::: Seite :::

Vergangene Woche waren gleich drei Minister angetreten, um ein neues Gesetzesprojekt vorzustellen. Neue Regeln sollen sicherstellen, dass bei Schaden (körperlicher oder materieller Natur), der in Luxemburg durch einen Atomunfall im Ausland entsteht, die Opfer ihre Schadenersatzforderungen vor einem Luxemburger Gericht geltend machen können.

Was nun furchtbar banal klingt, ist eine totale Trendwende der Luxemburger Politik, was Atomkraft betrifft. Zum ersten Mal überhaupt hat sich eine Regierung ernsthaft und tiefgreifend mit dem Thema befasst.

Würde nämlich heute eines der benachbarten Kernkraftwerke einen GAU erleben – die Luxemburger Opfer würden alt aussehen. Internationale Abkommen, die diesen Fall regeln sollen, sind so ausgelegt, dass sie die Nuklearindustrie schützen – und nicht die Opfer. Dementsprechend sehen sie überaus niedrige maximale (!) Entschädigungssummen für den Fall eines Unfalls vor.

Luxemburg hat diese Konventionen in der Vergangenheit unterzeichnet, aber nie ratifiziert. Seit Jahren herrscht somit eine gewisse juristische Leere. Um eine Entschädigung zu erhalten, müssten luxemburgische Kläger beispielsweise erst beweisen, dass dem Kernkraftbetreiber ein Fehler unterlaufen ist.

Das zukünftige Gesetz will nun alles viel einfacher für Luxemburger Opfer machen. Klagen laufen über hiesige Gerichte, die Verjährungsfristen werden auf 30 Jahre ausgeweitet und für Entschädigungen gibt es keine Maximalsummen mehr. Zudem wird der Betreiber (und der Staat) haftbar – ob ihm ein Fehler unterlaufen ist oder nicht. Und die Luxemburger Regierung ist der Überzeugung, dass das europäische Recht es dann auch erlaubt, Schadenersatz einzufordern. Auch andere nicht-nukleare Länder, wie beispielsweise Österreich und Irland, haben sich für diesen Weg entschieden.

Für die Betreiberfirmen von Kernkraftwerken ist ein solches Gesetz ein Damoklesschwert. Im Fall eines Falles müssten sie für den gesamten Schaden aufkommen. Das könnten mehrere Hunderte Milliarden Euro sein. Die finanziellen Absicherungen der Unternehmen – durch gesetzliche maximale Schadensrückzahlungen, wie es sie in Frankreich oder Belgien gibt – werden somit hinfällig. Die finanziellen Risiken für die Unternehmen nehmen damit zu. Das müssten nun noch die internationale Ratingagenturen erkennen und – wegen des potenziellen Risikos – die Bonitätsnoten der Betreiber von Kernkraftwerken senken. Das wiederum würde ihre Finanzierung teurer machen – dabei kann die Branche bereits heute kaum ohne Staatshilfen überleben.

::: Gespeichertes Material :::

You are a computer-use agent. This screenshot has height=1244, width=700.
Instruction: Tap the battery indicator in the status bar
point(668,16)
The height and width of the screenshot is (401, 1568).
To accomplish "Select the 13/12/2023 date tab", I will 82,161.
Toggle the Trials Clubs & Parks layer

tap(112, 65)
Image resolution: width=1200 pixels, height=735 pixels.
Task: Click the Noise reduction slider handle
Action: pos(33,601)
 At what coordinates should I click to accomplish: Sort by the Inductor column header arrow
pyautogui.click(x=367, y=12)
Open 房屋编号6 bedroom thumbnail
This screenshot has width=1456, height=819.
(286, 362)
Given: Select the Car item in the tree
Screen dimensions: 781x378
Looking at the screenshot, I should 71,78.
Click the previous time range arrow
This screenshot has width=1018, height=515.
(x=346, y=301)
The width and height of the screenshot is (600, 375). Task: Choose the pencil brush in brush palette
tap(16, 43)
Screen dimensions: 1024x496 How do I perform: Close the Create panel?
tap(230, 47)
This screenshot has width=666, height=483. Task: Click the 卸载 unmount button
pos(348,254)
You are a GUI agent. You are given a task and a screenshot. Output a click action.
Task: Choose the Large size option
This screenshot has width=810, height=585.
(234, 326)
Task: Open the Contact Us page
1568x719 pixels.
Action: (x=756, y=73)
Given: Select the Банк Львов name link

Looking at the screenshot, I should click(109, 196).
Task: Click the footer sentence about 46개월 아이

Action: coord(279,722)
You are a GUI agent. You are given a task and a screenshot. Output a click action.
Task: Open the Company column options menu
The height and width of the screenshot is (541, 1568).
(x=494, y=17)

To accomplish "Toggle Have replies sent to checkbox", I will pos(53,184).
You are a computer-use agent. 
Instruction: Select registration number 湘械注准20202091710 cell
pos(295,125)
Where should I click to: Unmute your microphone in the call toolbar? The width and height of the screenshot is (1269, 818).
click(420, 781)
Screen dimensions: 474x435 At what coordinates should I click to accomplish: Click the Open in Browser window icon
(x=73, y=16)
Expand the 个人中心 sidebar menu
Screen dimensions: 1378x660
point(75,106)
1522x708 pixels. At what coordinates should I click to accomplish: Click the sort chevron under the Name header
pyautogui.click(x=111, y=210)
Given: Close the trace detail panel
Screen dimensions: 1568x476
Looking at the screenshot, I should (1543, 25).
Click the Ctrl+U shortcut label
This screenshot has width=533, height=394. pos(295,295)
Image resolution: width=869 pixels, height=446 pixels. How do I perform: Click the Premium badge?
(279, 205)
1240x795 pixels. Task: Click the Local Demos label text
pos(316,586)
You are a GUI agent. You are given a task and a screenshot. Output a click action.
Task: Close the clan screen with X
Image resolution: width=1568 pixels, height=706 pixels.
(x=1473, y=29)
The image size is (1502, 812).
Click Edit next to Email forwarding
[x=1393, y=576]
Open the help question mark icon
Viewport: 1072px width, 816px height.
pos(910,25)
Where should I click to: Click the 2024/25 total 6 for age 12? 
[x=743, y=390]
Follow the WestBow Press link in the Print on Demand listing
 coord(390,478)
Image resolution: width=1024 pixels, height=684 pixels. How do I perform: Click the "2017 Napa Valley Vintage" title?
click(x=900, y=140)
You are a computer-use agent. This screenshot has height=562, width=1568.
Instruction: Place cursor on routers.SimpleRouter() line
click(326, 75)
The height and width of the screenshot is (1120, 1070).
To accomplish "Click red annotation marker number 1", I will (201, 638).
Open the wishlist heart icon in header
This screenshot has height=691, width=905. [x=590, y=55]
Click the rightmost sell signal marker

:::

Wiederhole den Abschnitt aus dem Text über Schadenersatz bei Atomunfällen wortgetreu, beginnend bei „Würde nämlich heute“ und endend bei „eines Unfalls vor.“. Stütze dich ausschließlich auf den Text über Schadenersatz bei Atomunfällen und nicht auf das Material.

--- Schriftliche Antwort ---
Würde nämlich heute eines der benachbarten Kernkraftwerke einen GAU erleben – die Luxemburger Opfer würden alt aussehen. Internationale Abkommen, die diesen Fall regeln sollen, sind so ausgelegt, dass sie die Nuklearindustrie schützen – und nicht die Opfer. Dementsprechend sehen sie überaus niedrige maximale (!) Entschädigungssummen für den Fall eines Unfalls vor.